Do the Japanese have a distinction between spirit and soul?

Right now the only word that comes to mind would be 魂; does this refer to the concept of an individual’s immortal soul, like in Christianity?
Also, in English we sometimes refer to the ‘soul’ as ‘spirit’, but the latter is more often used to describe one’s volition or for ghosts. Is it similar for the Japanese?


According to Wikipedia they use 霊魂 for what we’d refer to as the immortal soul.


While 魂 is closer to what we’d call a “soul” in English, I’m not sure that the soul is considered to be immortal in the shinto religion. There’s no salvation narrative in shinto; it’s more about connecting with nature and the gods. Also keep in mind that not many people still hold those sorts of beliefs, so I imagine most Japanese people only use the word metaphorically.

I think the character 気 is perhaps closer to what we’d call “spirit”, since it’s used in lots of words related to energy and mood.


Damn, I’m not even sure what the real difference is between spirit and soul in english, nor between the french equivalents for that matter. This is the kind of problem that hints at the existence of 2 entirely different perspectives between japanese and western cultures, differences that make any attempt at litteral translation futile. Just an intuition!


i asked myself a very similar question a couple days ago. between the words for soul and heart, it’s hard to tell what would be the best translation.

i guess it’s another one of those cases where the culture influencing usage is so different that it’s particularly hard to find the right word.

and there’s that as well!

a spirited person can be seen as having “heart” or courage but a spirit has this ethereal quality of an afterlife character. Some people place the soul with the heart and others more with the “head”.

as for me, i’m not a believer at all, so i use the word soul as either a collective description of persons’ feelings (am using person for lack of something better here) or as a quality stemming from having gone through a lot, as in this old tattered jumper has got soul or this piece of art has so much soul.

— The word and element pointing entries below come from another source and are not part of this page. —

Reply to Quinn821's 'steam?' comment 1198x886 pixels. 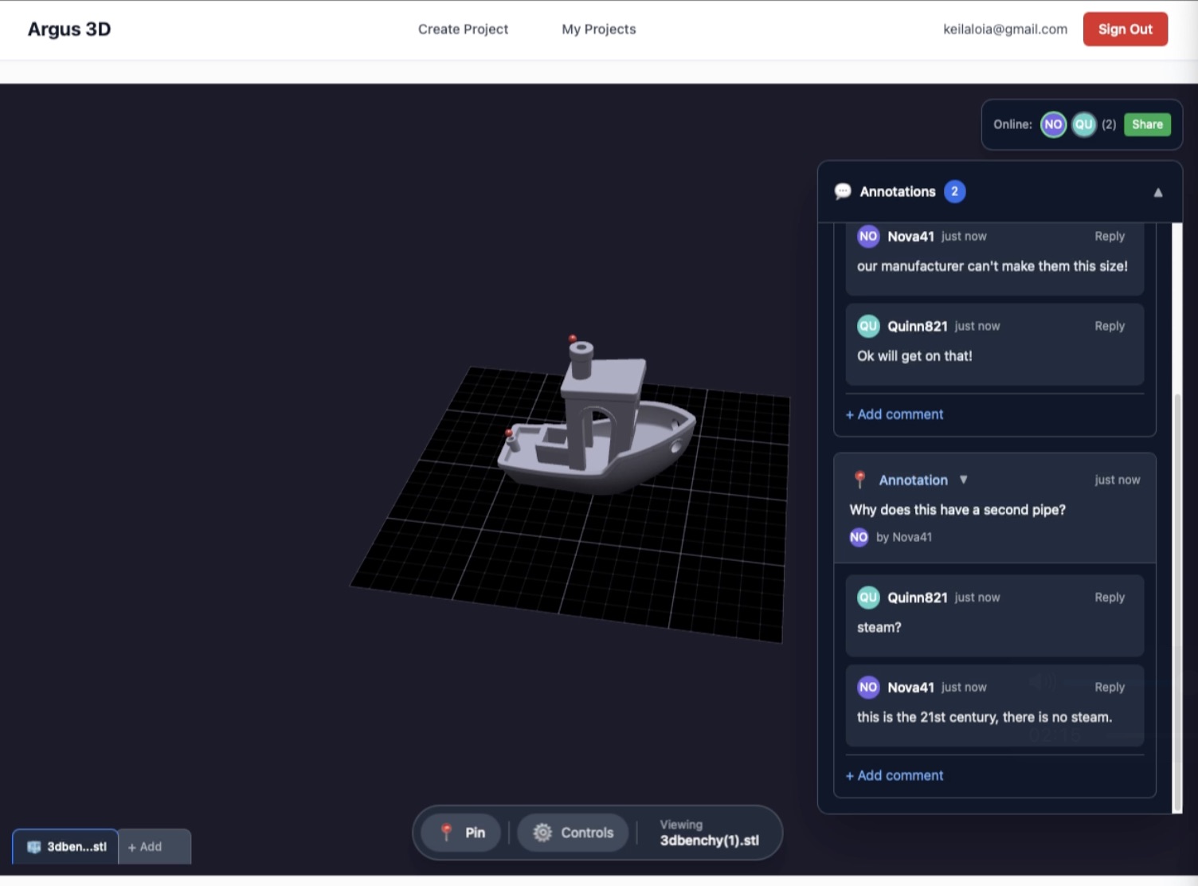tap(1110, 597)
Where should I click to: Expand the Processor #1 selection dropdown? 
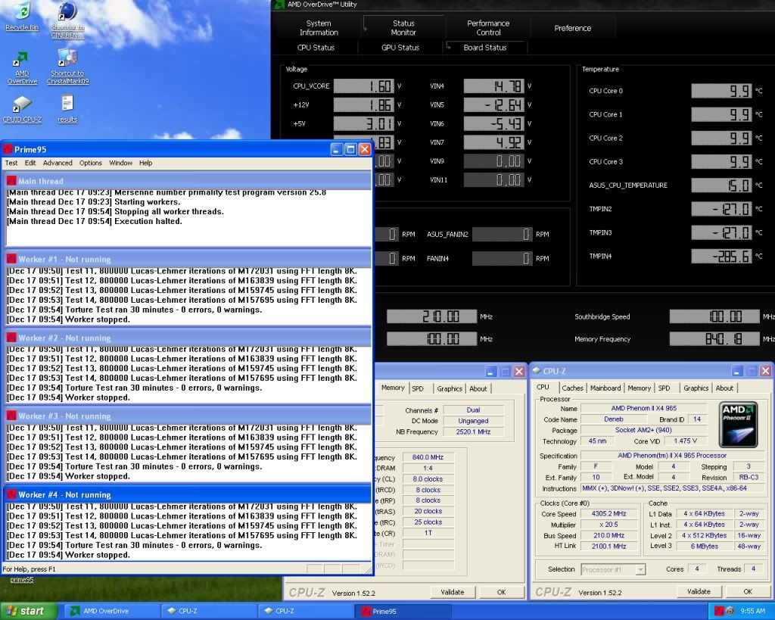click(x=613, y=569)
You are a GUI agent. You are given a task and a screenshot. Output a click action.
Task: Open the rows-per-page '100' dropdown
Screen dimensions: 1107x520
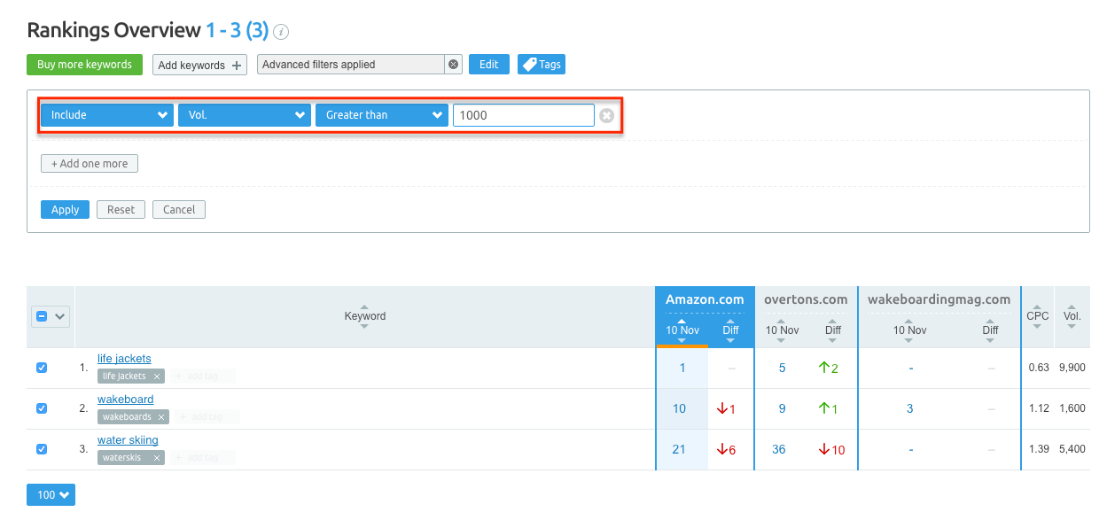(x=51, y=494)
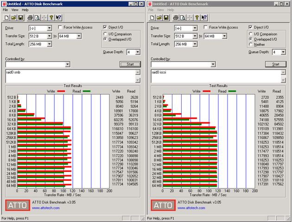
Task: Toggle Direct I/O checkbox in right window
Action: tap(250, 27)
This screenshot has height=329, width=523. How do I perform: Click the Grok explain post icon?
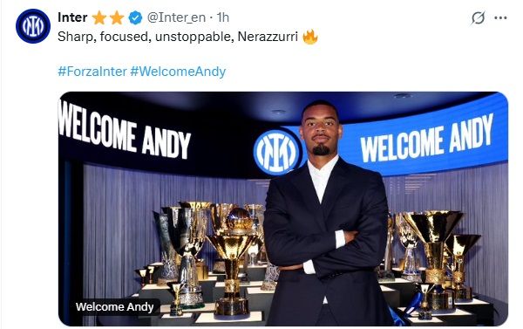[x=478, y=17]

i would have no clue what to pick in japanese to describe soul the way i use it.

WK do teach us the vocab of 精神【せいしん】(n) mind, soul, heart, spirit, intention, §, so, I guess, that’s what they use in a less “spiritual” context compared to 魂【たましい】(n) soul, spirit, §.

From Jisho:


Slightly unrelated but an interesting thing of note is that こころ in Japanese refers both to what we call the “mind” as well as what we’d we call the “heart” (both figuratively and literally).

Same thing with 思い being both thoughts and feelings.